The drive from Accra to Cape Coast took about three hours along the coast road. I watched the Atlantic Ocean through the window and thought about how that same water connected Houston to this shore. My driver, a man named Kofi, played highlife music and pointed out landmarks. He was gentle with me, as if he knew what I was driving toward.
Cape Coast Castle is white against the blue sky. It is beautiful, and that beauty is part of its horror. I walked through the courtyards where British officers once dined and danced above the dungeons where enslaved Africans were held. The guide led our group underground, into the male dungeon. The ceiling was low. The air was thick. There were grooves worn into the stone floor from centuries of human bodies. The guide said that at any given time, up to a thousand men were held in that single room. He paused and let the silence do the teaching.
Then he said something I will carry for the rest of my life. He looked at me — looked directly at me — and said, "Your ancestors may have stood in this exact spot. They survived this room so that you could stand here today." I couldn't speak. I couldn't breathe properly. A woman next to me, a sister from Chicago, took my hand, and we held onto each other like we were keeping each other from falling.

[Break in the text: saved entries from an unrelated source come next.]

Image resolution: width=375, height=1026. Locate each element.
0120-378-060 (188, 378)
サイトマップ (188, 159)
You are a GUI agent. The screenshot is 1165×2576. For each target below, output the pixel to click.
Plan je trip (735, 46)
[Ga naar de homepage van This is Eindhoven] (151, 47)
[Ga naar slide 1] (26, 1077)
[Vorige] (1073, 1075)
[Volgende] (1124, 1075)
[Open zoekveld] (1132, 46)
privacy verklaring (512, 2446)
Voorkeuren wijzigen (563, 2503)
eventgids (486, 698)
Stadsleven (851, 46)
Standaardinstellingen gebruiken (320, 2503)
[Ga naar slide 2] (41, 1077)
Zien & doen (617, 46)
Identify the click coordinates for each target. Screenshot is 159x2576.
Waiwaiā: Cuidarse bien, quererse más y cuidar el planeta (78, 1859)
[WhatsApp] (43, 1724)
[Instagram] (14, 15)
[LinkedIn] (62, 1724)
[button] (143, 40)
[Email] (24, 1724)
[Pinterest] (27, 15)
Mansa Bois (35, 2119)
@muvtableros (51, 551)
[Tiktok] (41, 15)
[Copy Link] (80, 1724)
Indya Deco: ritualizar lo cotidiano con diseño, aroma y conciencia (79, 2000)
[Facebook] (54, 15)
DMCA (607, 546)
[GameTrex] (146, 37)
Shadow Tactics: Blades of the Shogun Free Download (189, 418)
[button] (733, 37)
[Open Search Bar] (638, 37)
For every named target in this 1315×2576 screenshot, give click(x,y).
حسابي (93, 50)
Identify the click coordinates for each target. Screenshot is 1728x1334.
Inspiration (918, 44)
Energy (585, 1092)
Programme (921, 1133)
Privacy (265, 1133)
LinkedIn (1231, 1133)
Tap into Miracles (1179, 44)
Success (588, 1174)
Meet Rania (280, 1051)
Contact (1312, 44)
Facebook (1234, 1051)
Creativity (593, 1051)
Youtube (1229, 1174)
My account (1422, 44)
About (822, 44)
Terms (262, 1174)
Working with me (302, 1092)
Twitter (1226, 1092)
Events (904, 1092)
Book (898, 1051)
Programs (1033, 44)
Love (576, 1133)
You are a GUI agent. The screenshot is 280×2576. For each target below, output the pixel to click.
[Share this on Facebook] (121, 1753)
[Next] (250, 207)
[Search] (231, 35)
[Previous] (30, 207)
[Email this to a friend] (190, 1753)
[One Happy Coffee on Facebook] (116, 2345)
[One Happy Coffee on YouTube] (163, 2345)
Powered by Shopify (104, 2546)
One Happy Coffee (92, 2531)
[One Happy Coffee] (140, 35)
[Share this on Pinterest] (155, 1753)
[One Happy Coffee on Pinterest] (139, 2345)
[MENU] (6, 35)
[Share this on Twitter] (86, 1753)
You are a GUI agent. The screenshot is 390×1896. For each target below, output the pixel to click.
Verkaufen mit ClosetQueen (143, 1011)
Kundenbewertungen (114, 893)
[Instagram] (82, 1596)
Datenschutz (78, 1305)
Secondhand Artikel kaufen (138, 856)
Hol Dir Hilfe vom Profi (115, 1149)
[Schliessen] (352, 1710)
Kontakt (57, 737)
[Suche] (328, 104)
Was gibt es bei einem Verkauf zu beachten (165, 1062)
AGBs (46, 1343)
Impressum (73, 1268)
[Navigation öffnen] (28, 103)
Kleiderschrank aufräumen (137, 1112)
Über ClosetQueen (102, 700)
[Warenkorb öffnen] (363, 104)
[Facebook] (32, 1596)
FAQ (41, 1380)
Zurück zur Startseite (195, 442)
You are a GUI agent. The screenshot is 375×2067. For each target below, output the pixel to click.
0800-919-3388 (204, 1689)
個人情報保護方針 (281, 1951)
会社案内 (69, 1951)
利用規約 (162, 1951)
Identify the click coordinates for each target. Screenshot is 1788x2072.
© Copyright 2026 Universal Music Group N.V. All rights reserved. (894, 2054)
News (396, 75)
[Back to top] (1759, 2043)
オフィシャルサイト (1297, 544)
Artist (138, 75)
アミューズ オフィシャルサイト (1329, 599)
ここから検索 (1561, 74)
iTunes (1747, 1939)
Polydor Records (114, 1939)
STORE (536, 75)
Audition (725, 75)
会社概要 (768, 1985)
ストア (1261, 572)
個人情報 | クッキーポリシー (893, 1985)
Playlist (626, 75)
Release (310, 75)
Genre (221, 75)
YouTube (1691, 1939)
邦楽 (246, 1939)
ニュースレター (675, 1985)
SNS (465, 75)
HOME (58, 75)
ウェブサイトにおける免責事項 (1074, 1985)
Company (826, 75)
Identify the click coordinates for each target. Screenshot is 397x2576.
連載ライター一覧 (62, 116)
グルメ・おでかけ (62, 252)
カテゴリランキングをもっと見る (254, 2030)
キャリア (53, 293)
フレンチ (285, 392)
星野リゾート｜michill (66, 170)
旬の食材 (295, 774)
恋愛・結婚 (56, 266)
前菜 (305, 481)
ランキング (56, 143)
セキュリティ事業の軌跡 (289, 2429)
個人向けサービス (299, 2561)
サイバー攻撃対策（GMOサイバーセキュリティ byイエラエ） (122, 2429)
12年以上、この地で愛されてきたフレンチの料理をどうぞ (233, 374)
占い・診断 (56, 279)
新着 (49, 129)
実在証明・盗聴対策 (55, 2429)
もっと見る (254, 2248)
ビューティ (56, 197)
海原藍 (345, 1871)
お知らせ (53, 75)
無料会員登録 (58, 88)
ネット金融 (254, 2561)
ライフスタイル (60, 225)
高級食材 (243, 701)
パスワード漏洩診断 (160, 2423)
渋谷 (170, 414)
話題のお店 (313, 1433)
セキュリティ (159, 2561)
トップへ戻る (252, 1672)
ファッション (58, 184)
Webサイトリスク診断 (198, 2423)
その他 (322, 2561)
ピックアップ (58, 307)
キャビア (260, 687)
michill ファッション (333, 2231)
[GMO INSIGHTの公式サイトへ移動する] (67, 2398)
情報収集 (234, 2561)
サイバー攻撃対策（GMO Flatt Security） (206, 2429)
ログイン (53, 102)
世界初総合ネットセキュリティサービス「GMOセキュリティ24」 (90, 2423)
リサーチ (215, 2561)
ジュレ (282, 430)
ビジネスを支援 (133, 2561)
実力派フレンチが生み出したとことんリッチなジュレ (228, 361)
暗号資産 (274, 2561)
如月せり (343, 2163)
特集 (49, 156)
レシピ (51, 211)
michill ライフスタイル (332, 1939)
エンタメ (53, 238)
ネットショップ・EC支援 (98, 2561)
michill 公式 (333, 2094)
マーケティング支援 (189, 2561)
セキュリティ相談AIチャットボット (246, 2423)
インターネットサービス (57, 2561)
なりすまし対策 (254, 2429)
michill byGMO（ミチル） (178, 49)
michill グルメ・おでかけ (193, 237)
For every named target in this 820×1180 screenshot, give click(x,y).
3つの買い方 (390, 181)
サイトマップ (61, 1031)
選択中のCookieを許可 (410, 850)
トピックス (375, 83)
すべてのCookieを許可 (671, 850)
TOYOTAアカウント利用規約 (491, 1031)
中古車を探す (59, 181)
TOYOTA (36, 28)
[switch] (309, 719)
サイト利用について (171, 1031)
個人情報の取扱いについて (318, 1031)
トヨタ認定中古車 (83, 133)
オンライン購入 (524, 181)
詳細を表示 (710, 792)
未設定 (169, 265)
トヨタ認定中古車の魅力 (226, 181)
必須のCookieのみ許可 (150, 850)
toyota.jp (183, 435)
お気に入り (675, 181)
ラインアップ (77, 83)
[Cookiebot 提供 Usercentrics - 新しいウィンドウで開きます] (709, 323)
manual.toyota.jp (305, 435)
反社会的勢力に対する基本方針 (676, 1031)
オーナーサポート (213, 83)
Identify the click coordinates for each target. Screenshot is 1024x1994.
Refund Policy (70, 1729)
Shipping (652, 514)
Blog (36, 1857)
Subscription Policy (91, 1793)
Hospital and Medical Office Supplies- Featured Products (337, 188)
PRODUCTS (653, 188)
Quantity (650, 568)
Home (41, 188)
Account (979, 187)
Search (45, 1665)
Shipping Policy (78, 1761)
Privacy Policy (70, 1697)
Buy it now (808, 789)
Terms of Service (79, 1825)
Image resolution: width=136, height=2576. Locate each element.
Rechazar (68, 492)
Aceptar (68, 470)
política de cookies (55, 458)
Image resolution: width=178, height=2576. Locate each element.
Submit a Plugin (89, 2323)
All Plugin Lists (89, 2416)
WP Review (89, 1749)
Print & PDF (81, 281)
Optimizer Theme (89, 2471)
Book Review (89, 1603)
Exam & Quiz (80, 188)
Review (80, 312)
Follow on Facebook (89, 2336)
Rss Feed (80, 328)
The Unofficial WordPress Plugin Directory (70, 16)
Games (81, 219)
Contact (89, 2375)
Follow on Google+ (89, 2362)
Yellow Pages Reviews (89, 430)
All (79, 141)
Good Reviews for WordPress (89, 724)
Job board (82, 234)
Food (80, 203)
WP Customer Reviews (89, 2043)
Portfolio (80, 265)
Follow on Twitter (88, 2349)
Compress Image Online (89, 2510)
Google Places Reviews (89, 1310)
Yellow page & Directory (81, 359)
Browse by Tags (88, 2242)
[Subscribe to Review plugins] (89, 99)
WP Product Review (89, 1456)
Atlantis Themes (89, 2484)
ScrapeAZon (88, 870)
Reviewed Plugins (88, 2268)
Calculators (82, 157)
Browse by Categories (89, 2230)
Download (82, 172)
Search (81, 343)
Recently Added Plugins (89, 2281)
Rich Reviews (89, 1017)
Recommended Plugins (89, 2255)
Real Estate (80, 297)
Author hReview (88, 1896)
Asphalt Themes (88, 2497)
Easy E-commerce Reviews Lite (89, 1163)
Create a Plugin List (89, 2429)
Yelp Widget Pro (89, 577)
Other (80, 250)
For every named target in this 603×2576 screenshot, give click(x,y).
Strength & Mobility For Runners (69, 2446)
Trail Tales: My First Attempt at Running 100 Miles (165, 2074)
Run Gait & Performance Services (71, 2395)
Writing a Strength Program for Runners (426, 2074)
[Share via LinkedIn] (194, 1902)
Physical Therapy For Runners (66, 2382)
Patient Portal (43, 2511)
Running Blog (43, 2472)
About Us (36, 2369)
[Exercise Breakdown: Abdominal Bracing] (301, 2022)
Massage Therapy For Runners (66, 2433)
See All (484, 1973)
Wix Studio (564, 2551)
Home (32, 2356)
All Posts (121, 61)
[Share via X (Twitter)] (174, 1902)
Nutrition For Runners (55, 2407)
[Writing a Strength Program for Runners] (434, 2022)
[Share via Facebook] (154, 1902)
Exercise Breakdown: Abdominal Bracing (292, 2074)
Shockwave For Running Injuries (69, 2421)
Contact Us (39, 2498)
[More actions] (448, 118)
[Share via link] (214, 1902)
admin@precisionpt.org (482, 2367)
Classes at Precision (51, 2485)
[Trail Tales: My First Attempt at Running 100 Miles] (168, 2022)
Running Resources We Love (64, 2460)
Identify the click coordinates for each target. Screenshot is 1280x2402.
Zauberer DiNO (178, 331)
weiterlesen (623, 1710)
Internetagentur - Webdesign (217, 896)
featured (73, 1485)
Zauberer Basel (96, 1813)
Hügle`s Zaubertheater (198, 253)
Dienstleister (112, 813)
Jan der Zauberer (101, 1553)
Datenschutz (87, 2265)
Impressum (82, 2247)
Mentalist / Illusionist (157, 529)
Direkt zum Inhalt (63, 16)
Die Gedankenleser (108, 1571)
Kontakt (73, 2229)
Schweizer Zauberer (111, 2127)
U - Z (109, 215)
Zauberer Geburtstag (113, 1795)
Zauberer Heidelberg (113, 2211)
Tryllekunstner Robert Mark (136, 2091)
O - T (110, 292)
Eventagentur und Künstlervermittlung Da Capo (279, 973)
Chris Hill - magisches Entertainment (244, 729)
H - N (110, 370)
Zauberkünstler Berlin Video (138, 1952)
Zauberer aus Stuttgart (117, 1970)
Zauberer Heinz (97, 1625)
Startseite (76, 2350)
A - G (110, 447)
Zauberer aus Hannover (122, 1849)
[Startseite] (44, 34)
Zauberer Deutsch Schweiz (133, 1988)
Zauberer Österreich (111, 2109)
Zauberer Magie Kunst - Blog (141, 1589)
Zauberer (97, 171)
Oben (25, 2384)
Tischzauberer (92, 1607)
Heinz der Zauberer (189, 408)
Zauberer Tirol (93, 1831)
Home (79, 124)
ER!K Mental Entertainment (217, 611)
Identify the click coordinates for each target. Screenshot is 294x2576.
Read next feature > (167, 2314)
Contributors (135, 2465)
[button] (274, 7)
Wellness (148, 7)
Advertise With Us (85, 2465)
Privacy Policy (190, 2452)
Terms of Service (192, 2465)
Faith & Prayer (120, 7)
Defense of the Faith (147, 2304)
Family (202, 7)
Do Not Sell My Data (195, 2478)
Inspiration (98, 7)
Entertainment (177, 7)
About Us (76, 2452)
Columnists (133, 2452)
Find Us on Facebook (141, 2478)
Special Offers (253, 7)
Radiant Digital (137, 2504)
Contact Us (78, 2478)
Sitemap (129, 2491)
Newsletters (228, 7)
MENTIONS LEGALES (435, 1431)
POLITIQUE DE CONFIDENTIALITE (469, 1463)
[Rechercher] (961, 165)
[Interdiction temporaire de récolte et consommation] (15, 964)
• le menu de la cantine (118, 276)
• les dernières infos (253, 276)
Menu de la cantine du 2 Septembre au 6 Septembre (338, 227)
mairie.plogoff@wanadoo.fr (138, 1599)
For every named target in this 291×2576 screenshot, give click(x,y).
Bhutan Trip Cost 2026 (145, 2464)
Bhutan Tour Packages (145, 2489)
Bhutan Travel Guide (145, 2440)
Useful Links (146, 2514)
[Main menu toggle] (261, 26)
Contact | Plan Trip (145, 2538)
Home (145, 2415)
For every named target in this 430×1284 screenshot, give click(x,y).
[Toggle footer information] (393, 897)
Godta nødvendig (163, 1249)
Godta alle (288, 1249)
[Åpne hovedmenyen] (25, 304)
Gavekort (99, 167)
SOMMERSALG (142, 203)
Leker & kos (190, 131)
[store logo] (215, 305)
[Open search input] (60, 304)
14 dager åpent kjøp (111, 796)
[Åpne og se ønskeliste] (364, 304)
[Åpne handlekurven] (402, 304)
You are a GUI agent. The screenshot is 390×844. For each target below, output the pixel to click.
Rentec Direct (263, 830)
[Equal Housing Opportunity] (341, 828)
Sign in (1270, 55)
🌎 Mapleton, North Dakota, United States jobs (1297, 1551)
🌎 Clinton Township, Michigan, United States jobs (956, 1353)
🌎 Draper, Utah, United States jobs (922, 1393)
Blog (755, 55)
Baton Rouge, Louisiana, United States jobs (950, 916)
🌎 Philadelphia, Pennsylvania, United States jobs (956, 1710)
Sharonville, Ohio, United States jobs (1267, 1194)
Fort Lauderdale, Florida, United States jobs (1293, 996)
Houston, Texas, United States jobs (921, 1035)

The Door of No Return is a small, narrow opening in the castle wall that leads out to the sea. Enslaved people walked through it onto the ships and never came back. There is a ceremony now where descendants of the diaspora walk through the door and then turn around and walk back through it. They call it the Door of Return. When I walked through and turned around and stepped back onto Ghanaian soil, I wept. I wept like I had been holding something for four hundred years and finally had permission to set it down.
I have been back to Houston for five months now, and I am not the same teacher I was. I teach with a weight and a reverence I did not have before. My students see it. I am planning to bring a group of them to Ghana next summer. They need to stand where I stood. They need to feel what I felt.
Ghana didn't give me answers. It gave me the right questions.